Prompt:
Your task is to write out all of the records once more, exactly.

Listed records:
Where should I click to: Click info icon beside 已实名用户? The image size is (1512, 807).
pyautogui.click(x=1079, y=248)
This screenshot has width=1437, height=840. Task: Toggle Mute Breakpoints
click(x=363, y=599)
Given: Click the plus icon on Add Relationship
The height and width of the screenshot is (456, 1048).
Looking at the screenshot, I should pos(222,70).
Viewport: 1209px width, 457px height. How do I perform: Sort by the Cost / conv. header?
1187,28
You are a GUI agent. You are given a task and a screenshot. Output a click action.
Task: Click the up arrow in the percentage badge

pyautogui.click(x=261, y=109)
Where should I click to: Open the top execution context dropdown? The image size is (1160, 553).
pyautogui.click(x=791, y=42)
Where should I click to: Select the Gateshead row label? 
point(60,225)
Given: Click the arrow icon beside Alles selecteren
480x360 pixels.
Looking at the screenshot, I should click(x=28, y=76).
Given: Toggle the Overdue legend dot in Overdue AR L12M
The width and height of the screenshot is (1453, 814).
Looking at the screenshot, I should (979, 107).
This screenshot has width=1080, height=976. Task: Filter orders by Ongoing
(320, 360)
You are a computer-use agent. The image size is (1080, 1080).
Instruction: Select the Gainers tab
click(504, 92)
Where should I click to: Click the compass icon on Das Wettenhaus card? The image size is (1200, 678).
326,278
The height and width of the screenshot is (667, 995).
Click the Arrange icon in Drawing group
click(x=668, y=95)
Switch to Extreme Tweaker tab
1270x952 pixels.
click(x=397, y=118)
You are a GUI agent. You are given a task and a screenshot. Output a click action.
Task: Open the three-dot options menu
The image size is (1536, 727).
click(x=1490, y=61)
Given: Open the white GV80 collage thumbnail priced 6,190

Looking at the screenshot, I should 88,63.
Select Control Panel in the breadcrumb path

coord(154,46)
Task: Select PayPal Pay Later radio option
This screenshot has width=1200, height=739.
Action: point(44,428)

Answer:
Where should I click to: Click info icon beside 已实名用户? The image size is (1512, 807).
pyautogui.click(x=1079, y=248)
This screenshot has width=1437, height=840. Task: Toggle Mute Breakpoints
click(x=363, y=599)
Given: Click the plus icon on Add Relationship
The height and width of the screenshot is (456, 1048).
Looking at the screenshot, I should pos(222,70).
Viewport: 1209px width, 457px height. How do I perform: Sort by the Cost / conv. header?
1187,28
You are a GUI agent. You are given a task and a screenshot. Output a click action.
Task: Click the up arrow in the percentage badge

pyautogui.click(x=261, y=109)
Where should I click to: Open the top execution context dropdown? The image size is (1160, 553).
pyautogui.click(x=791, y=42)
Where should I click to: Select the Gateshead row label? 
point(60,225)
Given: Click the arrow icon beside Alles selecteren
480x360 pixels.
Looking at the screenshot, I should click(x=28, y=76).
Given: Toggle the Overdue legend dot in Overdue AR L12M
The width and height of the screenshot is (1453, 814).
Looking at the screenshot, I should (979, 107).
This screenshot has width=1080, height=976. Task: Filter orders by Ongoing
(320, 360)
You are a computer-use agent. The image size is (1080, 1080).
Instruction: Select the Gainers tab
click(504, 92)
Where should I click to: Click the compass icon on Das Wettenhaus card? The image size is (1200, 678).
326,278
The height and width of the screenshot is (667, 995).
Click the Arrange icon in Drawing group
click(x=668, y=95)
Switch to Extreme Tweaker tab
1270x952 pixels.
click(x=397, y=118)
You are a GUI agent. You are given a task and a screenshot. Output a click action.
Task: Open the three-dot options menu
The image size is (1536, 727).
click(x=1490, y=61)
Given: Open the white GV80 collage thumbnail priced 6,190

Looking at the screenshot, I should 88,63.
Select Control Panel in the breadcrumb path

coord(154,46)
Task: Select PayPal Pay Later radio option
This screenshot has width=1200, height=739.
Action: point(44,428)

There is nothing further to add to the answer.